━━━ EXCERPTED DATA ━━━

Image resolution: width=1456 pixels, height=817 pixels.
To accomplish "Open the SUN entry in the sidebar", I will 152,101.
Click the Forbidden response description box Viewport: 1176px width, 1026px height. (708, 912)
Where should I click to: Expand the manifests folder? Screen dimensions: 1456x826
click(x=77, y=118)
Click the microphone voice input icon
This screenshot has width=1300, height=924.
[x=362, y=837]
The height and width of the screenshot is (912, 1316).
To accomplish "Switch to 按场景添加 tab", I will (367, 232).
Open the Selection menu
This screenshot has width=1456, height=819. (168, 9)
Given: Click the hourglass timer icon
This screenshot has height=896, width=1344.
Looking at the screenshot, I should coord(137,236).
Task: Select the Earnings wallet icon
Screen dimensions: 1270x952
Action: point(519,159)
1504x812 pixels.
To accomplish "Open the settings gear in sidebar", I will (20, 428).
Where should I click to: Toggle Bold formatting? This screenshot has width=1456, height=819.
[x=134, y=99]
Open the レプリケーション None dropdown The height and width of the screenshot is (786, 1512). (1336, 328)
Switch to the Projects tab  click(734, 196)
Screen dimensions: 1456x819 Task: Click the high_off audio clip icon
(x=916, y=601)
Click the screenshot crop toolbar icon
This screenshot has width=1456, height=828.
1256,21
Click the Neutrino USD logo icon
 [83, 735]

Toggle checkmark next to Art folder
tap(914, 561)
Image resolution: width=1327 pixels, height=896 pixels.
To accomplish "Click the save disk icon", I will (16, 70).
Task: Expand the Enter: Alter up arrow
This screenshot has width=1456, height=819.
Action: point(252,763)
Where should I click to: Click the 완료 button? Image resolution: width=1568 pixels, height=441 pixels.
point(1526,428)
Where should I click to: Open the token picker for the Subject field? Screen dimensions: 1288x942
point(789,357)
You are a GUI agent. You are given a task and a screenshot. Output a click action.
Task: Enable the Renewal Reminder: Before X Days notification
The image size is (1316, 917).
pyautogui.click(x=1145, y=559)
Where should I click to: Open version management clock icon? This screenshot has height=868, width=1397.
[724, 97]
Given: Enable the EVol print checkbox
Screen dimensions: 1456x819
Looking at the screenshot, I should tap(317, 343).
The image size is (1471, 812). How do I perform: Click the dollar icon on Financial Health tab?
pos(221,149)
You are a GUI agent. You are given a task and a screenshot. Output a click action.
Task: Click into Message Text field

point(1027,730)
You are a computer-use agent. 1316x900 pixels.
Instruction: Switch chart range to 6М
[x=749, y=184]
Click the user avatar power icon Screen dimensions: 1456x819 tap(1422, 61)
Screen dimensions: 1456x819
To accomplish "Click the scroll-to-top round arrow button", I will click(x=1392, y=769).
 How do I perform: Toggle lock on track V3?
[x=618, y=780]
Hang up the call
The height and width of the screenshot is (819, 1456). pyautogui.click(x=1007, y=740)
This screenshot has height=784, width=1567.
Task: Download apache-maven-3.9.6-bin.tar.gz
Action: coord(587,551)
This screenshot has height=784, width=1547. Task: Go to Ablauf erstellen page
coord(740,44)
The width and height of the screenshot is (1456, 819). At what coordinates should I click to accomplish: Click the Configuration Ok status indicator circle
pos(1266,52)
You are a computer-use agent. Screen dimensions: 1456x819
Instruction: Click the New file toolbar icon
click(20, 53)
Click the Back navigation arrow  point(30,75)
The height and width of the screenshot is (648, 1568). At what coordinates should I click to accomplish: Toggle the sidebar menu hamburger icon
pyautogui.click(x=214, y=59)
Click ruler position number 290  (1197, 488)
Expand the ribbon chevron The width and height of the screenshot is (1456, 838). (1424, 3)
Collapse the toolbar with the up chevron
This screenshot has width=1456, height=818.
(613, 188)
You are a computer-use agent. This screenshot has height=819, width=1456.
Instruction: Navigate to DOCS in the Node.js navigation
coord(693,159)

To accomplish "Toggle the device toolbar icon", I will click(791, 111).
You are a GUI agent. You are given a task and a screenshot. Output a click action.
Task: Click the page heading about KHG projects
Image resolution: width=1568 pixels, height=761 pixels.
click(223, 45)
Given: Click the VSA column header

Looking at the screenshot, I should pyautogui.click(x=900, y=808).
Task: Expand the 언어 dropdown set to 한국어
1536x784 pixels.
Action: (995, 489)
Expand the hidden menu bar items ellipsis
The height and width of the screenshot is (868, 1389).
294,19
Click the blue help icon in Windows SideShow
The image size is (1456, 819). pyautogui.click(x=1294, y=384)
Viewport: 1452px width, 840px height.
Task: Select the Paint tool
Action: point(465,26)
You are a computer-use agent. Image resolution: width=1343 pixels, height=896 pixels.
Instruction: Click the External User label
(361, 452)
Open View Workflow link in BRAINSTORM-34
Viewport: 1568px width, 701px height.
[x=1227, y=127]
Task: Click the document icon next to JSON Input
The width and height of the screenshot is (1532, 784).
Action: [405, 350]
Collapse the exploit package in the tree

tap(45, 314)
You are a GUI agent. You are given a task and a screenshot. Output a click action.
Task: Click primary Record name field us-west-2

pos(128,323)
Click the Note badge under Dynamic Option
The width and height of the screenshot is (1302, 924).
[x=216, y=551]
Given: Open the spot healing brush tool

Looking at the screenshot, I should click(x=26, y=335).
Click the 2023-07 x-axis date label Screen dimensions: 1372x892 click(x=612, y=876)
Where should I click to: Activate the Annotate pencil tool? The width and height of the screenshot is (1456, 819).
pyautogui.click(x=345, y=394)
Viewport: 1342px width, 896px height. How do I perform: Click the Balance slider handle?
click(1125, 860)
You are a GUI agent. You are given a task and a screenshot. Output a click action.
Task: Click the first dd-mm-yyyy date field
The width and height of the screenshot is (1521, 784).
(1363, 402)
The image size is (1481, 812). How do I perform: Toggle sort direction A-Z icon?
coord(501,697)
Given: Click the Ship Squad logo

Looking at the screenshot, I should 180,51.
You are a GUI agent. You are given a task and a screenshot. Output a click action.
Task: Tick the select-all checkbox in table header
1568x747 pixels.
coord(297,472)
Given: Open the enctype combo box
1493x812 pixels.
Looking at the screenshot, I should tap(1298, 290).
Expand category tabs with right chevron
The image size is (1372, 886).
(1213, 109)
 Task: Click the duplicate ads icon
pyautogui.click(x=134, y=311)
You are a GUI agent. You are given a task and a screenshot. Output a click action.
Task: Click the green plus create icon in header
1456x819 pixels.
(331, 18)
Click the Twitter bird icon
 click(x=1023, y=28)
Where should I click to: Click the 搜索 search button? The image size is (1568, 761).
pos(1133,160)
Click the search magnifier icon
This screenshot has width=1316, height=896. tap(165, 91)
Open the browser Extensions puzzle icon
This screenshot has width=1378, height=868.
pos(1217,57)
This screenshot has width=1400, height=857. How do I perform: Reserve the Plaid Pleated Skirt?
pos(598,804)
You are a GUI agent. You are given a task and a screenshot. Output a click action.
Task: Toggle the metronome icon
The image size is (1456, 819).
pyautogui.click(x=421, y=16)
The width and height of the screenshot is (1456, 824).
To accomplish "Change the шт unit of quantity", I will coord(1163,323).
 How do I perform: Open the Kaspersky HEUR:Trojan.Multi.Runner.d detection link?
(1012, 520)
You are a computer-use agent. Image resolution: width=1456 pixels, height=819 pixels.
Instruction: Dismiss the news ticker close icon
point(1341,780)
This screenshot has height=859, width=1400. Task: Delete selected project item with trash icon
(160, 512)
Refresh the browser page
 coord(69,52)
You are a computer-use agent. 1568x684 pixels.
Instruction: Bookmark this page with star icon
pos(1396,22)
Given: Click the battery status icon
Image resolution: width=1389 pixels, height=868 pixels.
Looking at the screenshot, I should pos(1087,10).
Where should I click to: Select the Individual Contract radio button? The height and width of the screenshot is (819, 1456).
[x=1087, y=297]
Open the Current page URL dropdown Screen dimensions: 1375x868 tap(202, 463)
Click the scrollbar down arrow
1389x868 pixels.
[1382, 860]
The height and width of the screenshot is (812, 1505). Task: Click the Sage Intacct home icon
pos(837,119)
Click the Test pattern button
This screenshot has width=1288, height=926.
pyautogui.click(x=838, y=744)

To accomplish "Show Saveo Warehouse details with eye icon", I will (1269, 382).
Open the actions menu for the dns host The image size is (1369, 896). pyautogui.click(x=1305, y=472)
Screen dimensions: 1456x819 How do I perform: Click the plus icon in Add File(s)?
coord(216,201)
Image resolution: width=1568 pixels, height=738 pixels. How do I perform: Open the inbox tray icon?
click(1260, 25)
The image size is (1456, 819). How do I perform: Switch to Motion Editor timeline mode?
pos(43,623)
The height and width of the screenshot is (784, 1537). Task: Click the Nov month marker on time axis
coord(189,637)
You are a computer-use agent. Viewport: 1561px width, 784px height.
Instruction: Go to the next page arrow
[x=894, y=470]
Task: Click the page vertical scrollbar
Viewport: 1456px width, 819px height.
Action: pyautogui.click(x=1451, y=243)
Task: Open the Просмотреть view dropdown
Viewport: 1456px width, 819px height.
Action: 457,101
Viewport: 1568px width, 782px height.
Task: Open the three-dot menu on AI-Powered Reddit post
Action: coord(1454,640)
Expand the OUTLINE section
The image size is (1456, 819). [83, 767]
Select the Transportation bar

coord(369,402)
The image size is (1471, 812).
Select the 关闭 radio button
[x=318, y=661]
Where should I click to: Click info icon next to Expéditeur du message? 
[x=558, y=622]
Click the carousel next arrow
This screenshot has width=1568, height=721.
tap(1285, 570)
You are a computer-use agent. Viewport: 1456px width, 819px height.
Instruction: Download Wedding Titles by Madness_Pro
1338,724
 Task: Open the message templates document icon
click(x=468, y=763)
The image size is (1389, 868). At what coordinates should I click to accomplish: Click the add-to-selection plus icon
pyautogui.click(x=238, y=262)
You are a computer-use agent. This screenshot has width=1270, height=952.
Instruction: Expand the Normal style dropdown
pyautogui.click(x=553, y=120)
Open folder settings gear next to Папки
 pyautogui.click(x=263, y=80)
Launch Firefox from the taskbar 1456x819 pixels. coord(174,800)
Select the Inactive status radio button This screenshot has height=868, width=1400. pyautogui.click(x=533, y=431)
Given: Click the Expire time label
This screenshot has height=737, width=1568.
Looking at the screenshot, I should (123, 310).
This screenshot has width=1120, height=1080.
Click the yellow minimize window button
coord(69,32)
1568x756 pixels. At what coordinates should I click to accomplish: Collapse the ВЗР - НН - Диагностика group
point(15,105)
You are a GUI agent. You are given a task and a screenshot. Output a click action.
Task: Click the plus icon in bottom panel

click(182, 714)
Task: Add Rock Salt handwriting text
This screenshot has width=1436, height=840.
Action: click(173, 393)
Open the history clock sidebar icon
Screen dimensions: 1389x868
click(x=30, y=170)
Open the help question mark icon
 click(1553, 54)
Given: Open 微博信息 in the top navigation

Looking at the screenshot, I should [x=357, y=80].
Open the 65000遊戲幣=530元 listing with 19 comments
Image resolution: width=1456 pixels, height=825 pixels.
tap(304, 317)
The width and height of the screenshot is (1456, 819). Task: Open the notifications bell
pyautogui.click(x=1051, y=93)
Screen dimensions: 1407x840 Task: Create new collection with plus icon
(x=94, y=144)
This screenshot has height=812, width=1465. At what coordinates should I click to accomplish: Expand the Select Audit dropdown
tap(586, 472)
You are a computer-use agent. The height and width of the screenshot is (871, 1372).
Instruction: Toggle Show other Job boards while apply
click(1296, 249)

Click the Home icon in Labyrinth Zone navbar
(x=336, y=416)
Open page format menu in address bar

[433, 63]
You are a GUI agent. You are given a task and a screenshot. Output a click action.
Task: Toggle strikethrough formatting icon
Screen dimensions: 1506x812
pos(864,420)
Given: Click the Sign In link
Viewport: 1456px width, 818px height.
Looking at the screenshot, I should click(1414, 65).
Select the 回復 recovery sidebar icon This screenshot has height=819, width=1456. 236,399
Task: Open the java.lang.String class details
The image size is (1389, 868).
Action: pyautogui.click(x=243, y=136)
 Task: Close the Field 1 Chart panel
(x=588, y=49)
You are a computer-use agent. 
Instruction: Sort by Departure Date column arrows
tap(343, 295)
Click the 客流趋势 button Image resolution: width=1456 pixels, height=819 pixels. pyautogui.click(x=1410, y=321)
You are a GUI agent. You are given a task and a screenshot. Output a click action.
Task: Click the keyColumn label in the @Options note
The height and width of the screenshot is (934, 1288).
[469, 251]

━━━

GOAL OF THE EXERCISE: The lines needed are those in the data above that hold the string "Enable"; copy each of them.

SOLUTION FOR THIS PROBLEM:
Task: Enable the Renewal Reminder: Before X Days notification
Given: Enable the EVol print checkbox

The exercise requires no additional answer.